> _What is required_: Only lines holding the word "each" are wanted. Copy them from the listing below.

> _Supplied data_:
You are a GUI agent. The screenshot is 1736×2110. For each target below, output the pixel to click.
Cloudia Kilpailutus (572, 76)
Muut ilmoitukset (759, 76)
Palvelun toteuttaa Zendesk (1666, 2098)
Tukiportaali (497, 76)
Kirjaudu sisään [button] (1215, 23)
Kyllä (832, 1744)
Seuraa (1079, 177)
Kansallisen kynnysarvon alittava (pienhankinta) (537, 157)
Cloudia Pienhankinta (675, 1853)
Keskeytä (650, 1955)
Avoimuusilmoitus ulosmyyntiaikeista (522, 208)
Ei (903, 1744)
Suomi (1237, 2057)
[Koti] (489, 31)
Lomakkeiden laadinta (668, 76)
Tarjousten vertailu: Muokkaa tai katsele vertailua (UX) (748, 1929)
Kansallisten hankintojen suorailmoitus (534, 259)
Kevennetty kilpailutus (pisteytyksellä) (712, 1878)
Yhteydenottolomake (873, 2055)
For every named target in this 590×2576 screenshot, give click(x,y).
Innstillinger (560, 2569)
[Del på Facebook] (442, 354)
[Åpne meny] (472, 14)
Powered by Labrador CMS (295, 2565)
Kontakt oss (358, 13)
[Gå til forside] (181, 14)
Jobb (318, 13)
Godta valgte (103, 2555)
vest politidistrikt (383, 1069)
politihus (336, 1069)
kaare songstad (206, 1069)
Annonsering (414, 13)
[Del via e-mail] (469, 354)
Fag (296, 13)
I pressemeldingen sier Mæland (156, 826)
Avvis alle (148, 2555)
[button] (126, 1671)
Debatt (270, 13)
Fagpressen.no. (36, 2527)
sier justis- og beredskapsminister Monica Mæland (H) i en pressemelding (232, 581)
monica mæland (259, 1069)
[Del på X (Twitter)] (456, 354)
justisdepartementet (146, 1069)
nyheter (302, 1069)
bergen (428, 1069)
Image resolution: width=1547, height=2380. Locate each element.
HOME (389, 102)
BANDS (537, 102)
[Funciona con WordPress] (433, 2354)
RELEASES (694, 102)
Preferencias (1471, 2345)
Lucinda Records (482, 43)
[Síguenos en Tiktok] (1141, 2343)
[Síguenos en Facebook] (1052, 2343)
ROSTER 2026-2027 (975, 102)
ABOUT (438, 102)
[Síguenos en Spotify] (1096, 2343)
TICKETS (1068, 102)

> _Result of the task_:
You are a GUI agent. The screenshot is 1736×2110. For each target below, output the pixel to click.
Image resolution: width=1547, height=2380. Locate each element.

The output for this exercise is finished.